Document extract >>
■ ■ ■ ■

Point of Order documents McCarthy’s weakness in verbal exchange, exposing his declining power through the film’s dialogue.
Although Joseph McCarthy is the pivotal ‘character’ in the film, in the opening section, the prologue to this Cold War history lesson, de Antonio intrudes on the film only briefly to set the theatrical scene, suggesting that the testimony was not really about one army private’s connection to McCarthy and his chairmanship of the Senate permanent investigations subcommittee (Government Operations Committee), but rather a larger issue of American politics. Each ‘cast’ member introduces himself with carefully gleaned snippets from the weeks of hearings, as names are displayed at the bottom of the shots (see Bazelon 1964: 15–20).
3 Here the dialogue edited from the hearings is used to expository purpose.
ROBERT T. STEVENS, SECRETARY OF WAR: One of the best things that had ever happened to me in my life was my opportunity for service in the United States Army in two World Wars.
Stevens is quickly identified as a loyal, experienced veteran. Attorneys representing the Army seem ill-prepared to face McCarthy under the glare of television lights and fierce questioning.
JOHN G. ADAMS, COUNSELOR FOR THE ARMY: I’ve never filed a brief. I’ve never drawn a complaint. I’m strictly a Washington-type lawyer.

■ ■ ■ ■

Dataset section >>
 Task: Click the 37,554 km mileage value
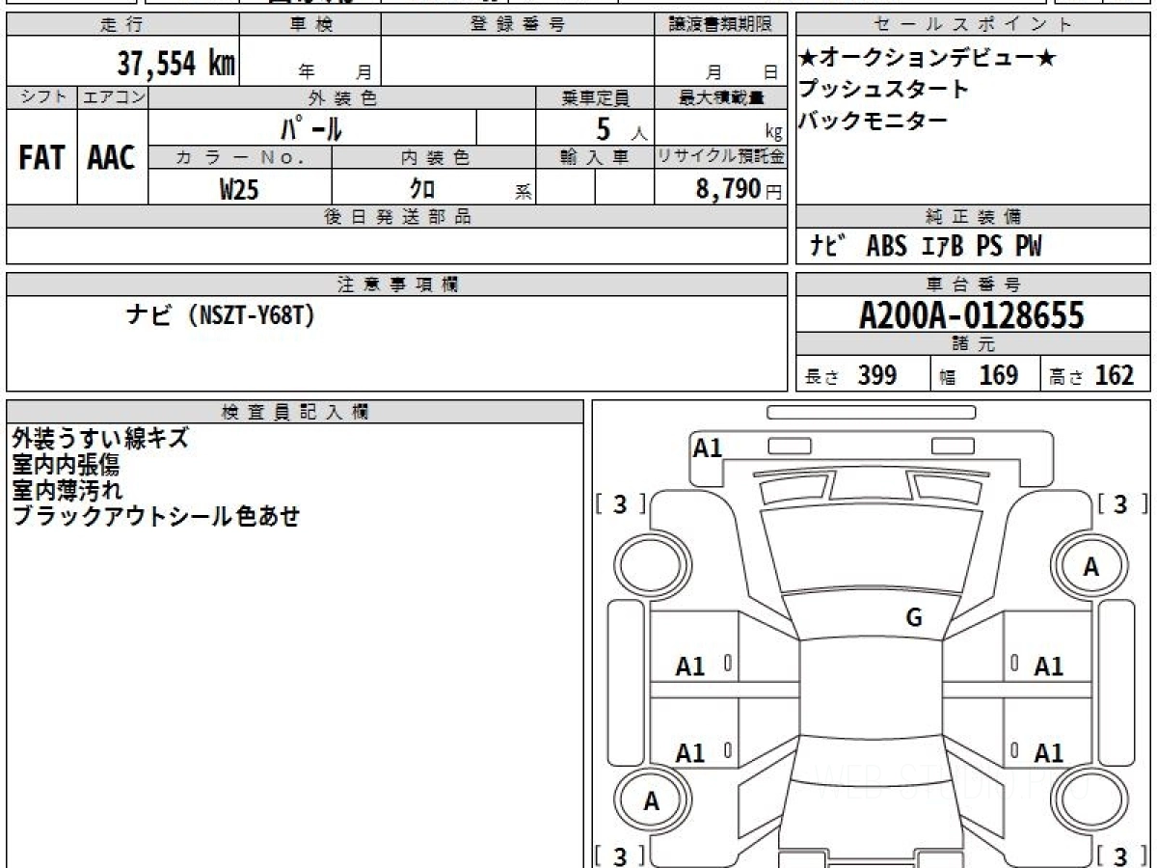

■ ■ ■ ■

Prompt >>
Return the passage on Point of Order word for word, between "Although Joseph McCarthy" and "to expository purpose.", inclusive. The listing has nothing to do with the passage on Point of Order.

The solution >>
Although Joseph McCarthy is the pivotal ‘character’ in the film, in the opening section, the prologue to this Cold War history lesson, de Antonio intrudes on the film only briefly to set the theatrical scene, suggesting that the testimony was not really about one army private’s connection to McCarthy and his chairmanship of the Senate permanent investigations subcommittee (Government Operations Committee), but rather a larger issue of American politics. Each ‘cast’ member introduces himself with carefully gleaned snippets from the weeks of hearings, as names are displayed at the bottom of the shots (see Bazelon 1964: 15–20).
3 Here the dialogue edited from the hearings is used to expository purpose.